Directive: Copy out everything from the line containing "is (654, 1010)." down to the line containing "python-window-icon is located", with both of those lines included and every line unchanged. Leave the pictures out of your copy.
[[ Data for the task open ]]
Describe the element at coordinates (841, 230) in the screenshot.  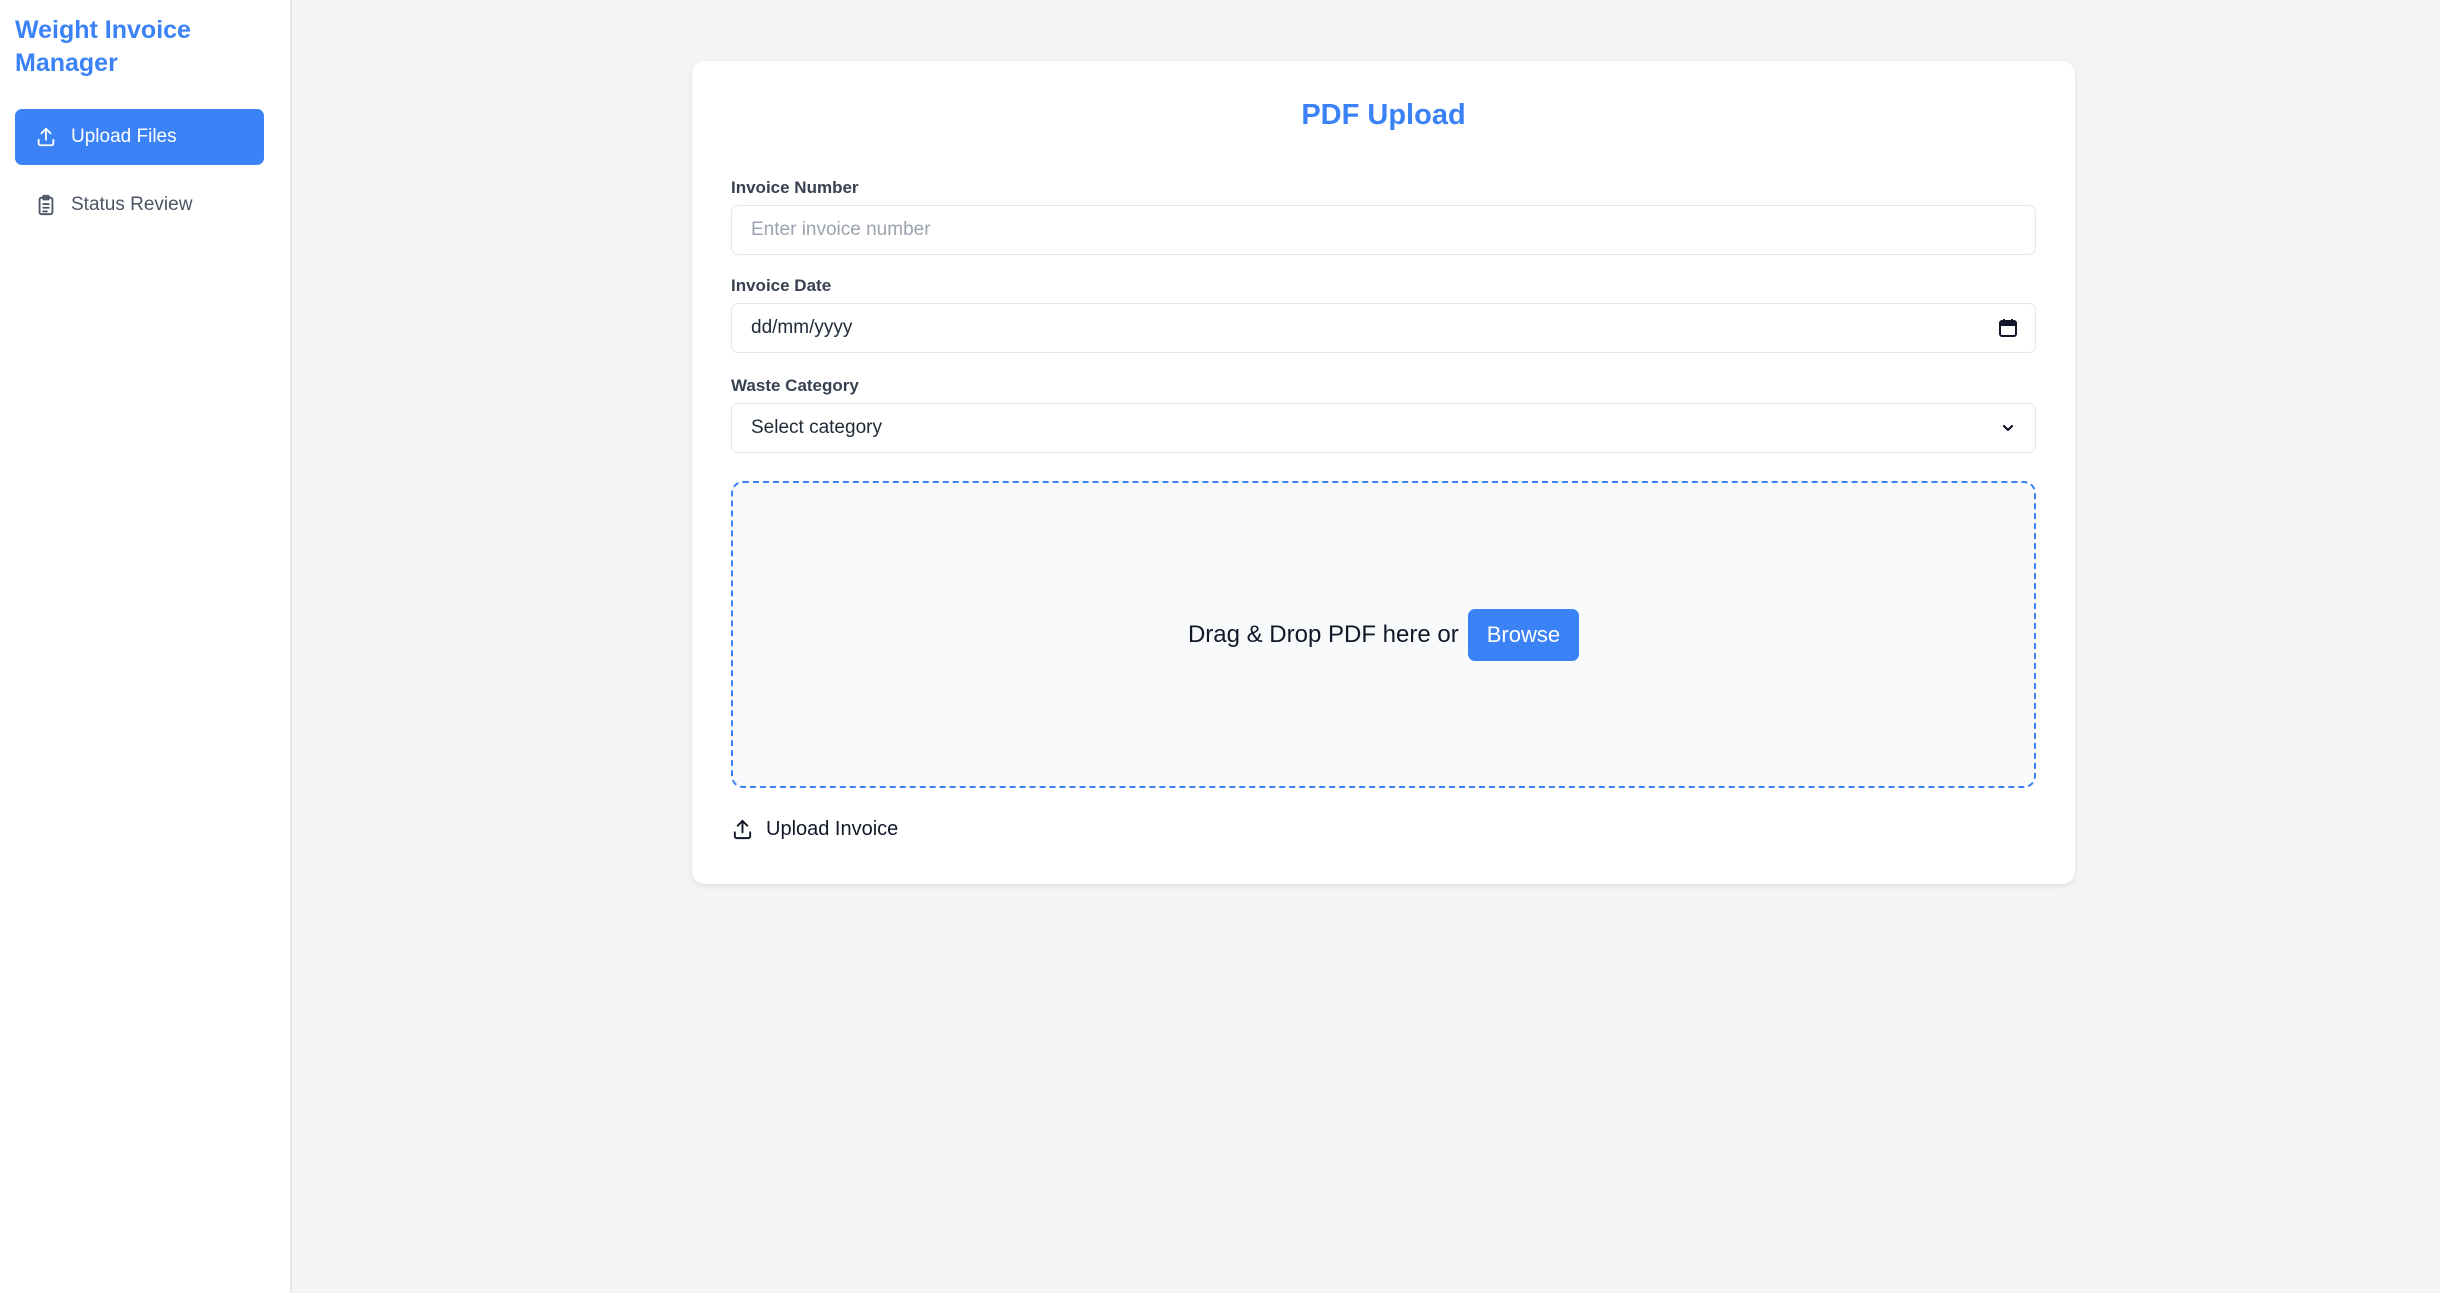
[[ Data for the task closed ]]
[[ Data for the task open ]]
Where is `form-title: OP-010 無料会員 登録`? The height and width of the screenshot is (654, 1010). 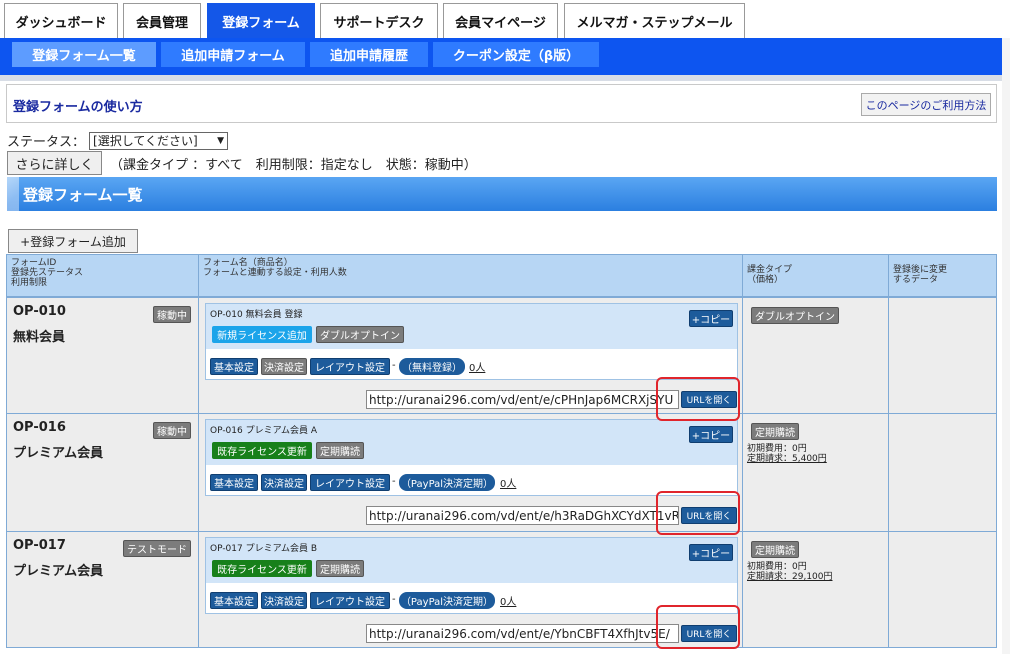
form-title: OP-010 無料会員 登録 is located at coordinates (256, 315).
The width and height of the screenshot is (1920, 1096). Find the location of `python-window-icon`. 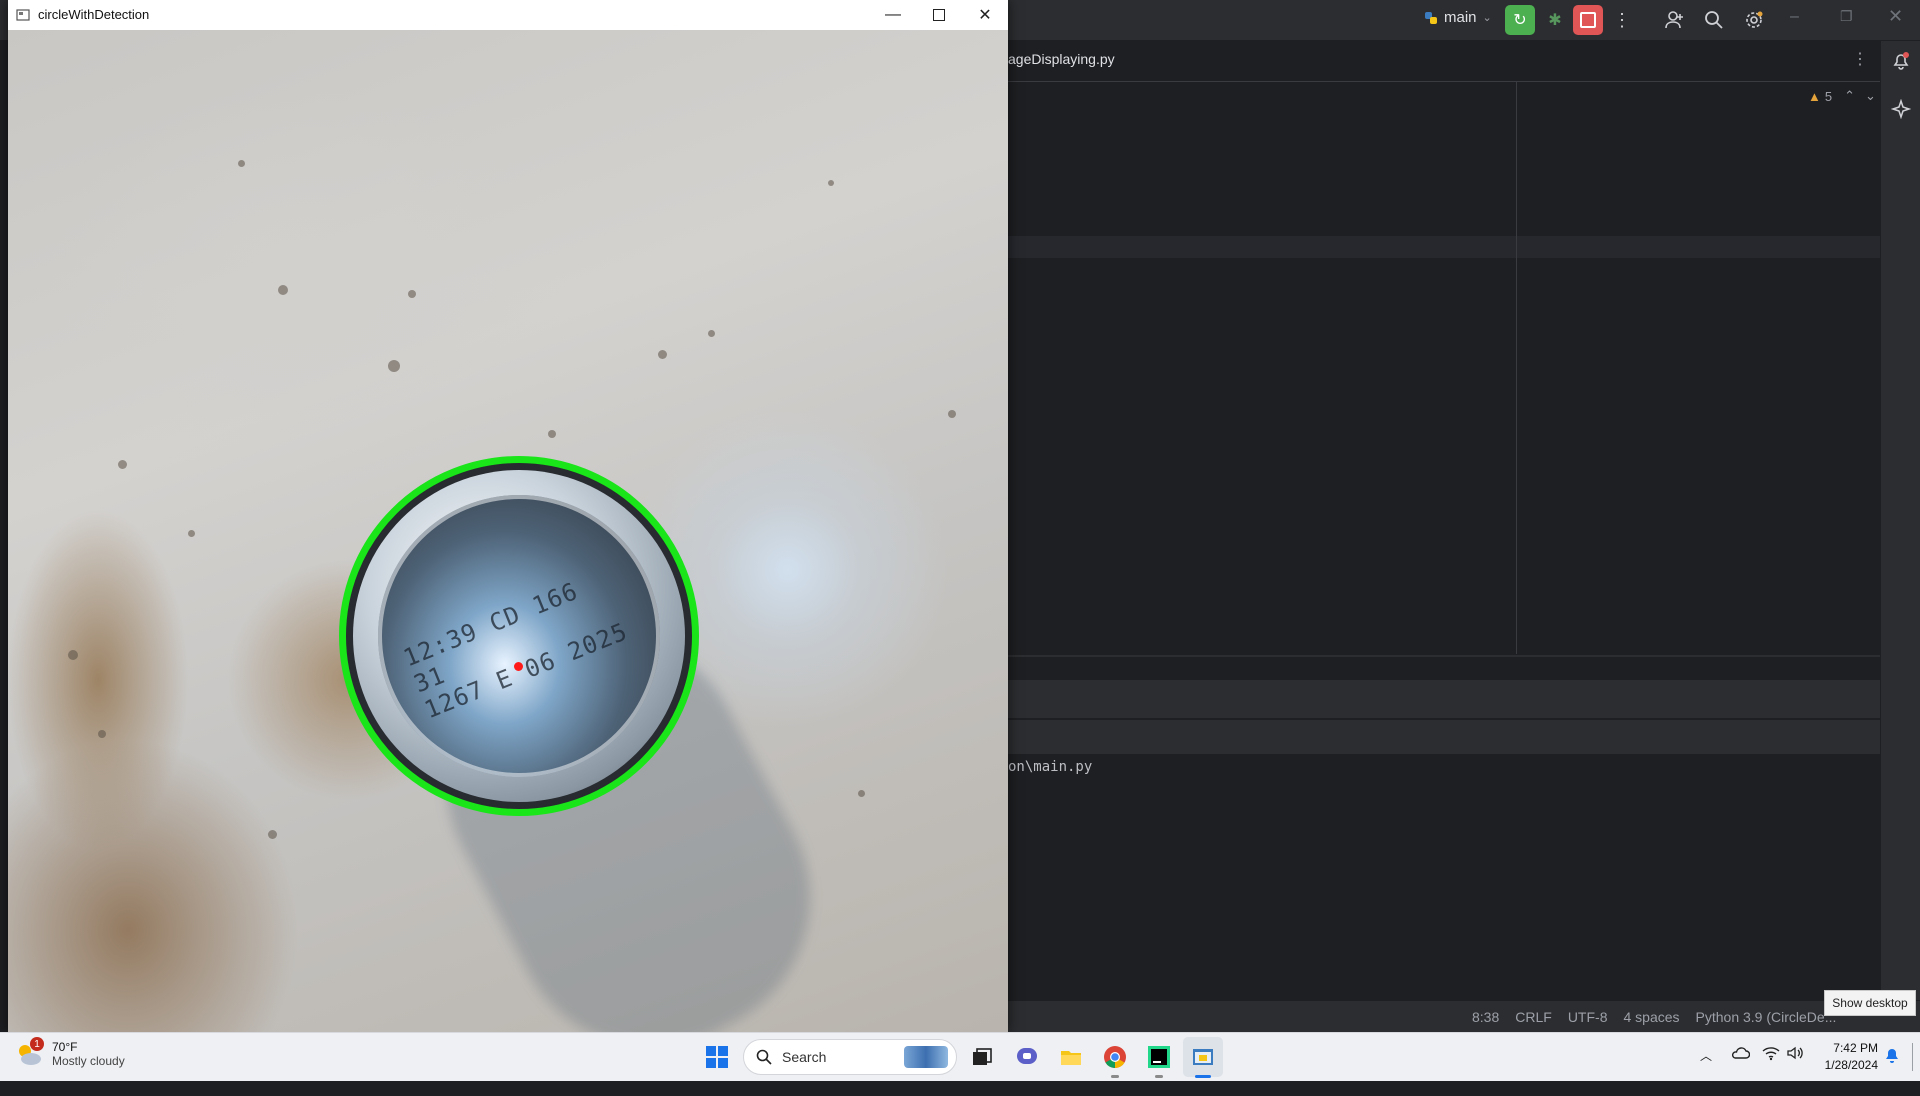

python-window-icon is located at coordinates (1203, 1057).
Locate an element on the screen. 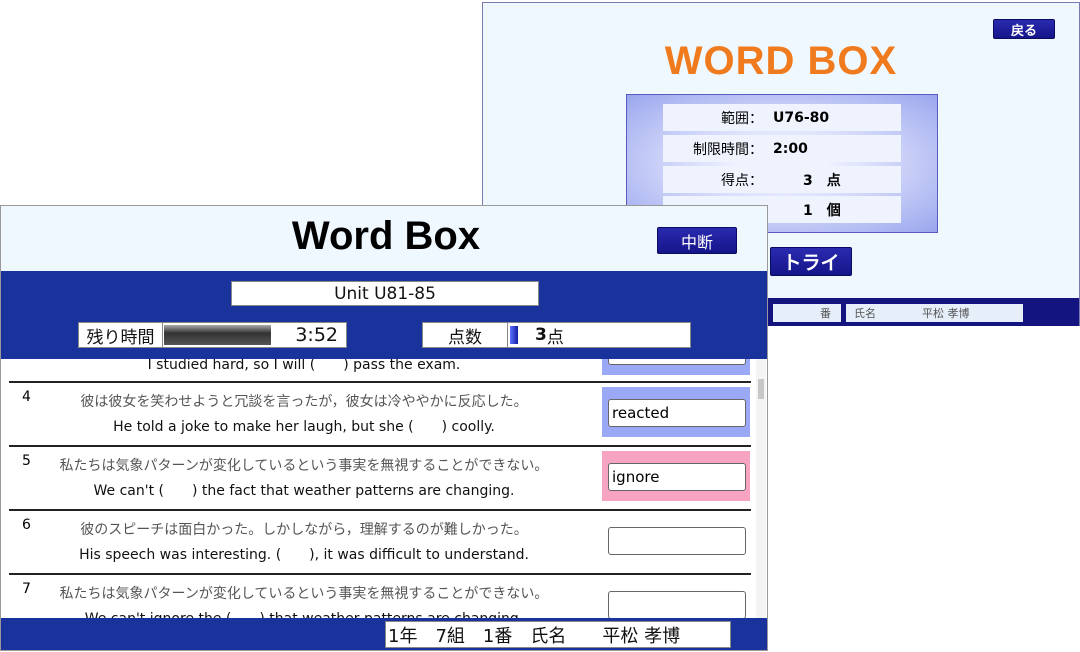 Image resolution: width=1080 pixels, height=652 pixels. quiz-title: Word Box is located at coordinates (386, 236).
[[ Data for the task closed ]]
[[ Data for the task open ]]
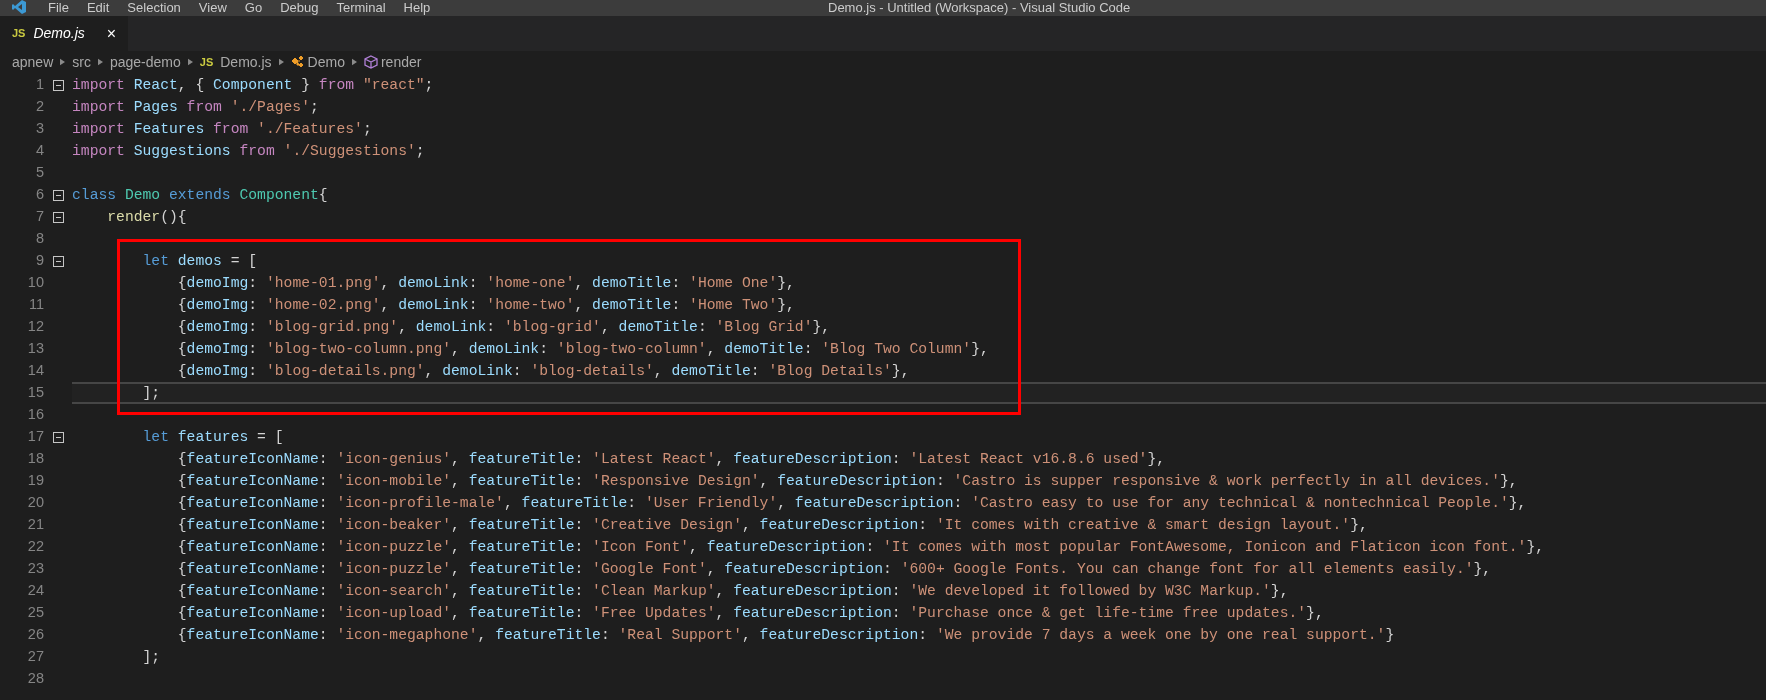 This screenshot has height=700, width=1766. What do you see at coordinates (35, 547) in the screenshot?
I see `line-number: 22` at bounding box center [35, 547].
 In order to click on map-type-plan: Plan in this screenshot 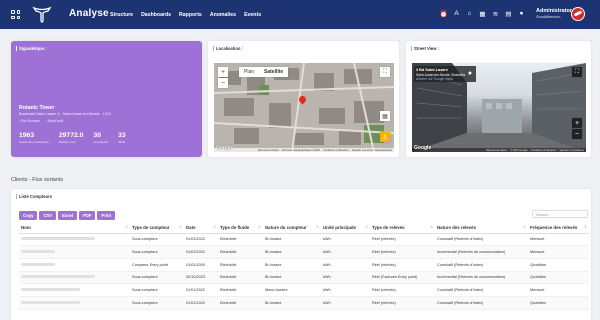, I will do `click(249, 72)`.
[[ Data for the task closed ]]
Written solution:
Where is `form-title: OP-010 無料会員 登録`? The height and width of the screenshot is (654, 1010). 
form-title: OP-010 無料会員 登録 is located at coordinates (256, 315).
The width and height of the screenshot is (1920, 1096). Find the location of `python-window-icon`. 

python-window-icon is located at coordinates (1203, 1057).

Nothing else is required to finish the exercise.